Bebê e três crianças sobrevivem a queda de avião na Amazônia e são achadas vivas após 17 dias
Jovens de 4, 9 e 13 anos e criancinha de 11 meses comeram frutos silvestres e improvisaram tenda até cão Ulises os localizarem
Internacional|Do R7, com informações da AFP

Quatro crianças indígenas, desaparecidas há 17 dias na Amazônia colombiana, foram encontradas com vida na última quarta-feira (17) por socorristas do Exército do país. Exposto a animais selvagens, o grupo perambulou pela selva e comeu frutos silvestres para sobreviver depois que o avião de pequeno porte em que estava se acidentou. Todos os adultos a bordo morreram.
As três crianças de 13, 9 e 4 anos e um bebê de 11 meses estavam perdidos desde 1º de maio, quando a aeronave em que viajavam caiu aparentemente devido a uma falha mecânica.
"Depois do árduos trabalhos de buscas das nossas Forças Militares, encontramos com vida as quatro crianças que tinham desaparecido após o acidente", ocorrido em 1º de maio entre os departamentos [estados] de Guaviare e Caquetá, no sul do país, informou o presidente Gustavo Petro pelo Twitter.
Liderados por militares, os trabalhos de busca terminaram com um balanço de três mortos, inclusive o piloto da aeronave e a mãe das quatro crianças da etnia huitoto.
Busca por crianças
Mais de cem soldados com cães farejadores seguiram o rastro das crianças e caminharam pela selva entre os departamentos [estados] de Caquetá, onde a aeronave foi encontrada com a parte da frente destruída, e Guaviare, ambos no sul do país.
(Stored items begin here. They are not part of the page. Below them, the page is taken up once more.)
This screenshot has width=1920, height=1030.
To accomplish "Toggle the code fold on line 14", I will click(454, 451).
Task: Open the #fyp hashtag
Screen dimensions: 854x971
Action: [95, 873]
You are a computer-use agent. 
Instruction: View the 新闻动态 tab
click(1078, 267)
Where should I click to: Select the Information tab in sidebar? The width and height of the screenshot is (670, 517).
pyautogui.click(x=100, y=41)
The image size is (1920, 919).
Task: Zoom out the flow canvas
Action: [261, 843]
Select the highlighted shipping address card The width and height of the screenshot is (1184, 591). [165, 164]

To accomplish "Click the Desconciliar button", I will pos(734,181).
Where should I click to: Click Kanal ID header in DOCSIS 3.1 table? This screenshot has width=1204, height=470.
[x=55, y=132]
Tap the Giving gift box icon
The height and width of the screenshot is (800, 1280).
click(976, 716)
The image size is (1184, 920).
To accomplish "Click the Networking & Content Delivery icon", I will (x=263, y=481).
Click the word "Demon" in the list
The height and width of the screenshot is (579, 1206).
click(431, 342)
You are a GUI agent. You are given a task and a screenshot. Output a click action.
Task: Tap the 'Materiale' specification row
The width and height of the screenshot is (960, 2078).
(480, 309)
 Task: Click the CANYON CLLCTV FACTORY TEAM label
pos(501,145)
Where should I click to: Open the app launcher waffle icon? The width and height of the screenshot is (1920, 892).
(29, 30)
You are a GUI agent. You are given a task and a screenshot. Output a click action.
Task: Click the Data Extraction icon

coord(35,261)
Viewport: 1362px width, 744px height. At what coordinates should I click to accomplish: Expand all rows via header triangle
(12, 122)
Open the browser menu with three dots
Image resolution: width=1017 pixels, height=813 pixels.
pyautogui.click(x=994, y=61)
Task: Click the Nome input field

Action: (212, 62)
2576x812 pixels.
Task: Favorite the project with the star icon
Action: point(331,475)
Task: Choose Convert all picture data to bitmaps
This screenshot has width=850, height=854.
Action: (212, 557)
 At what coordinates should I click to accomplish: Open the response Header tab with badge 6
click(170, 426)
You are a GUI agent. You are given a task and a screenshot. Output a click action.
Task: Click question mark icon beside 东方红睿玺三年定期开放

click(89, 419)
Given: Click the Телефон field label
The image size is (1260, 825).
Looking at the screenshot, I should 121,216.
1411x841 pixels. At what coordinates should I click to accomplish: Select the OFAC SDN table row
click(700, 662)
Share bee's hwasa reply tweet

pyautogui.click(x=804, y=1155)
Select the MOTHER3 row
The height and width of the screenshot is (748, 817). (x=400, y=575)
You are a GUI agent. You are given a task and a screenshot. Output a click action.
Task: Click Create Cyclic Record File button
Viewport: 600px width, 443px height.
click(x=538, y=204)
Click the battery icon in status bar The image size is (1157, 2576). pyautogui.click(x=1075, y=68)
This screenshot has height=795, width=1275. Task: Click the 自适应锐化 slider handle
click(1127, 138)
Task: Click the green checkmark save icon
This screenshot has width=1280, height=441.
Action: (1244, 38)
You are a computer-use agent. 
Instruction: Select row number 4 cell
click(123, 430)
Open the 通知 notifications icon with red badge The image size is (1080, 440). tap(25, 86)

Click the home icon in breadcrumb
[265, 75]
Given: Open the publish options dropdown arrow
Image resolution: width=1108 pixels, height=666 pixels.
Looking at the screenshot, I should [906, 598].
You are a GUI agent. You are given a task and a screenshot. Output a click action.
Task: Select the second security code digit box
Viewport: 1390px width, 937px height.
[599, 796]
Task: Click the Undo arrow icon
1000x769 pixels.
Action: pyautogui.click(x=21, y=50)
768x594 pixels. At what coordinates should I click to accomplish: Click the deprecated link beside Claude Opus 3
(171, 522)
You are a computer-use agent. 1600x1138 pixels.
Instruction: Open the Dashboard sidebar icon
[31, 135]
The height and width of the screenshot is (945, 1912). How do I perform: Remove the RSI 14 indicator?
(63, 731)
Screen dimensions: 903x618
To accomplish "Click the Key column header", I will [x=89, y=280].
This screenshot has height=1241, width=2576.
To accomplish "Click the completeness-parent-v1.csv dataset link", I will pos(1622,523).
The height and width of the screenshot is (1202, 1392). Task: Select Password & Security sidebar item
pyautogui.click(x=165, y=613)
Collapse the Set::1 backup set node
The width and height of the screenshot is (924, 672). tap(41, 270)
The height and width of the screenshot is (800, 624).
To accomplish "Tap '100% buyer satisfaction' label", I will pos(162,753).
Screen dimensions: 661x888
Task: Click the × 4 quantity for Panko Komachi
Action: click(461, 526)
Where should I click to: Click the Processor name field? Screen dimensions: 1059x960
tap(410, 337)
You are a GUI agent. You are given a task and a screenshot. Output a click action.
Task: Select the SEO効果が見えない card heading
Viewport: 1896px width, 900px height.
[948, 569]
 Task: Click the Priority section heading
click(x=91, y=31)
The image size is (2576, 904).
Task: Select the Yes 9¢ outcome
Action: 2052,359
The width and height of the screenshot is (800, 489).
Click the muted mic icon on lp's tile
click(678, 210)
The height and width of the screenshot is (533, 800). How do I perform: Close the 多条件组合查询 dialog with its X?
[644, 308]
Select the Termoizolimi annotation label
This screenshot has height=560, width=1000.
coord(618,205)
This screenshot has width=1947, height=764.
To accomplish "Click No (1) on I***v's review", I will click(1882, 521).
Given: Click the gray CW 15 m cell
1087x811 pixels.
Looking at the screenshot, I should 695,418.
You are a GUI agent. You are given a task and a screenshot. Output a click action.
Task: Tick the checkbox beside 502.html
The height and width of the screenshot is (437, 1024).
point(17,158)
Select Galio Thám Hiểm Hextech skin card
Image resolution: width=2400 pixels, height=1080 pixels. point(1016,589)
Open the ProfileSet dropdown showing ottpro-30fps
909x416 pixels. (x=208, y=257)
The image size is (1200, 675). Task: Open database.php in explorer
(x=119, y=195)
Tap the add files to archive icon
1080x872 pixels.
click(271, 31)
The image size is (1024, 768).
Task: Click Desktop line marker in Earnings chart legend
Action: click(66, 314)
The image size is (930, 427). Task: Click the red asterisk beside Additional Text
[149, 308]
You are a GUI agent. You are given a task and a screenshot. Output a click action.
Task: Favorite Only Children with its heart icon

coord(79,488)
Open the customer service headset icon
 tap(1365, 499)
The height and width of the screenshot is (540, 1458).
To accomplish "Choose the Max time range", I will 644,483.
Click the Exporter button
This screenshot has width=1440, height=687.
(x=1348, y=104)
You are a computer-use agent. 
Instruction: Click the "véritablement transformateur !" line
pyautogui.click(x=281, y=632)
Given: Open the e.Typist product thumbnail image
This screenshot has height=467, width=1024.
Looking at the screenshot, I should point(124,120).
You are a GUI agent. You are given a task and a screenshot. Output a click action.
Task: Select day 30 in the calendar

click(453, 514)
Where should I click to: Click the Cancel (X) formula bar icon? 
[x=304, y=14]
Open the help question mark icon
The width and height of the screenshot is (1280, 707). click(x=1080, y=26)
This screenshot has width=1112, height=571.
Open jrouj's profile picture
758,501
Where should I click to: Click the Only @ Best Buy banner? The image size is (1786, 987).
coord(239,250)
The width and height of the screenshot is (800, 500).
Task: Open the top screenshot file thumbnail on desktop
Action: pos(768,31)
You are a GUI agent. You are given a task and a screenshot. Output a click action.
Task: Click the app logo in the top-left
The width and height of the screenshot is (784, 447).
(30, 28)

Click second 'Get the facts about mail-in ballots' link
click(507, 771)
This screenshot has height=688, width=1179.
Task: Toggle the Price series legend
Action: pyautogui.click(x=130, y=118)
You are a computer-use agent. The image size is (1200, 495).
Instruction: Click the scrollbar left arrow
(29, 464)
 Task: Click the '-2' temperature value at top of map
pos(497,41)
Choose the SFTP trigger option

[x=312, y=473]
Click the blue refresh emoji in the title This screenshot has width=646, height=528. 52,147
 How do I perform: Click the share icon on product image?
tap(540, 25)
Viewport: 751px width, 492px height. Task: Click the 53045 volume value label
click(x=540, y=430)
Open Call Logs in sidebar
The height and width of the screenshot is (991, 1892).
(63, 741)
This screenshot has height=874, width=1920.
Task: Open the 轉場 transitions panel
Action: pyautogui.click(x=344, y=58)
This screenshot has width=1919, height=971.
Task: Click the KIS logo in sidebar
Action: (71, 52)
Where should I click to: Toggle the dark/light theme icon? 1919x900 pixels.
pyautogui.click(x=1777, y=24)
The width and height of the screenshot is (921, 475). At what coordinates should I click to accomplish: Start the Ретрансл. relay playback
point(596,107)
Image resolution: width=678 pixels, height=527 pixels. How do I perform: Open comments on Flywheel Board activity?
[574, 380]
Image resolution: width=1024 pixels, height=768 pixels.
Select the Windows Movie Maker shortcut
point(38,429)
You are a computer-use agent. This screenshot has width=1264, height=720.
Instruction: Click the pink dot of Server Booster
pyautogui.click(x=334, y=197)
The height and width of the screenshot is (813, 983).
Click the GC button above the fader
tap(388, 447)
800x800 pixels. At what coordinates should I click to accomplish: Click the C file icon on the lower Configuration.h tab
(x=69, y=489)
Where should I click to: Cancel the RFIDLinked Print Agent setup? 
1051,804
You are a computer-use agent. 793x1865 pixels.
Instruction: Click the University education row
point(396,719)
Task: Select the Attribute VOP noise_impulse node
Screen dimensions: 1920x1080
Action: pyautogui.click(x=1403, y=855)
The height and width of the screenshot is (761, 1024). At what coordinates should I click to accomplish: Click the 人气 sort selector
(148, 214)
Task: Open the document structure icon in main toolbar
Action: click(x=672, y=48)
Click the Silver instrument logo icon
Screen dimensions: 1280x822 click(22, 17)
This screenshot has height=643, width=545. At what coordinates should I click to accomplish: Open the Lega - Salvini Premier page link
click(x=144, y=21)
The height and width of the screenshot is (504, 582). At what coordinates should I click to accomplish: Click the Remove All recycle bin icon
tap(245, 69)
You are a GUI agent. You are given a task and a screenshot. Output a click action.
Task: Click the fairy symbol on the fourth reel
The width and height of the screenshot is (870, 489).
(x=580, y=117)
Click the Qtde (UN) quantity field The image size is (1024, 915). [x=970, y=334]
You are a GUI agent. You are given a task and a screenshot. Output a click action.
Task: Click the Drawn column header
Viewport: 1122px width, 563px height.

As Forças Armadas da Colômbia só chegaram aos sobreviventes por causa do cão Ulises, que fazia parte do grupo de socorristas. "Graças à orientação de nosso cão Ulises, as Forças Armadas acharam um acampamento improvisado e elementos que dariam indícios do rastro dos menores desaparecidos depois do acidente da aeronave Cessna 206″, disse o Exército no Twitter.
Petro não informou onde as crianças foram resgatadas, nem quantos quilômetros percorreram enquanto estavam perdidas. O Exército também não tinha se pronunciado sobre o resgate.
Em um comunicado, a companhia aérea Avianline Charters's, dona da aeronave acidentada, garantiu que um dos seus pilotos na área de busca foi informado sobre a localização das crianças, que "estavam sendo transportados em uma lancha rio abaixo e que todos estavam vivos".
No entanto, a empresa também disse que "não tem nada confirmado oficialmente" e que os menores poderiam estar na metade do caminho por causa dos raios na região, o que atrapalha a navegabilidade.
Os soldados encontraram um "abrigo construído de maneira improvisada com gravetos e galhos", suspeitando que havia pelo menos um sobrevivente.
Tesouras, fitas de cabelo, sapatos, roupas e uma mamadeira encontrados no meio da mata serviram de pistas para os militares.
Também foram encontradas "frutas da floresta mordidas", disse à AFP Germán Camargo, diretor da Defesa Civil no departamento [estado] de Meta, de onde os trabalhos de resgate e retirada dos corpos das vítimas do acidente foram coordenados.
Entre segunda e terça-feira, os soldados encontraram os corpos do piloto e dos adultos que viajavam no avião vindos de uma área de floresta com destino à cidade de San José del Guaviare.
As crianças, de sobrenomes indígenas Ranoque Mucutuy, são irmãs e viajavam com sua mãe, uma das vítimas fatais.
Por terra e ar
Árvores gigantescas de até 40 metros, animais selvagens e fortes chuvas dificultaram as buscas.
A Força Aérea se somou à chamada "Operação Esperança", com três helicópteros que sobrevoaram a mata densa.
Um deles levava um alto-falante "capaz de cobrir uma área de cerca de 1.500 metros" com uma mensagem gravada pela avó dos menores. Em língua huitoto, a mulher dizia a seus netos que eram procurados e pedia-lhes que não avançassem pela mata.
As autoridades não informaram as razões do voo da família de indígenas. Nesta região de difícil acesso por rio e sem estradas, os moradores costumam viajar em voos privados.
Segundo a Onic (Organização Indígena da Colômbia), os huitoto vivem em "harmonia" com as condições hostis da Amazônia e conservam tradições como a caça, a pesca e a colheita de frutos silvestres.
O piloto relatou problemas no motor da aeronave minutos antes do acidente, de acordo com o órgão oficial de atendimento a desastres.